Historic Christian teaching is that the Incarnation means anhypostasia and enhypostasia. Anhypostasia refers to the fact that the Logos did not enter into an already-existing human person; as though there is a discrete "person" apart from the Divine Logos; instead the the Person is the Logos, who is at once both God and man: God because He is eternally God from the Father and man because He is the true offspring of Mary. Enhypostasia refers to the fact that there is not a general humanity through which the Logos is found but the specific person of Jesus. All of this means is that the Logos is Jesus/Jesus is the Logos.

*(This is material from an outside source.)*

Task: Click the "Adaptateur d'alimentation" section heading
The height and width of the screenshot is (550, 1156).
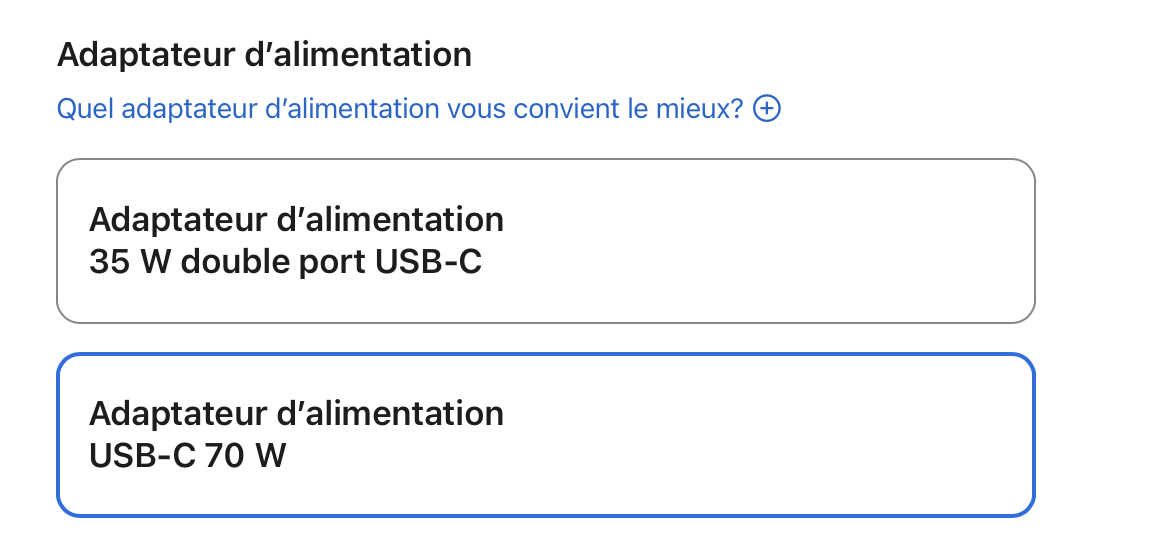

The cluster of cells in Mary's body which divided and divided again is the Very Same through which all things were made, as it is written, "by Him and for Him were all things made".
The Logos did not enter into a child, the Logos is that Child.
And Scripture teaches us this, for what do we read?
"In the sixth month the angel Gabriel was sent by God to a town in Galilee called Nazareth, to a virgin engaged to a man whose name was Joseph, of the house of David. The virgin's name was Mary. And he came to her and said, 'Greetings, favored one! The Lord is with you!' But she was much perplexed by his words and pondered what sort of greeting this might be. The angel said to her, 'Do not be afraid, Mary, for you have found favor with God. And now, you will conceive in your womb and bear a Son, and you will name Him Jesus. He will be great, and will be called the Son of the Most High, and the Lord God will give to Him the throne of His ancestor David. He will reign over the house of Jacob forever, and of His kingdom there will be no end.' Mary said to the angel, 'How can this be, since I am a virgin?' The angel said to her, 'The Holy Spirit will come upon you, and the power of the Most High will overshadow you; therefore the Child to be born will be holy; He will be called the Son of God.'" - Luke 1:26-35
And also,
"In those days, Mary set out and went with haste to a Judean town in the hill country, where she entered the house of Zechariah and greeted Elizabeth. When Elizabeth heard Mary's greeting, the child leaped in her womb. And Elizabeth was filled with the Holy Spirit and exclaimed with a loud cry, 'Blessed are you among women! And blessed is the fruit of your womb. And why has this happened to me, that the mother of my Lord comes to me? For as soon as I heard the sound of your greeting, the child in my womb leaped for joy. And blessed is she who believed that there would be a fulfillment of what was spoken to her by the Lord.'" - Luke 1:39-45
Why would the pre-natal John the Baptist leap for joy unless that which was in Mary's womb is indeed what St. Elizabeth says here, that the Lord Himself--He who is very and truly God, was conceived and there in the womb of Mary, for which reason she is indeed truly called Theotokos, God-bearer.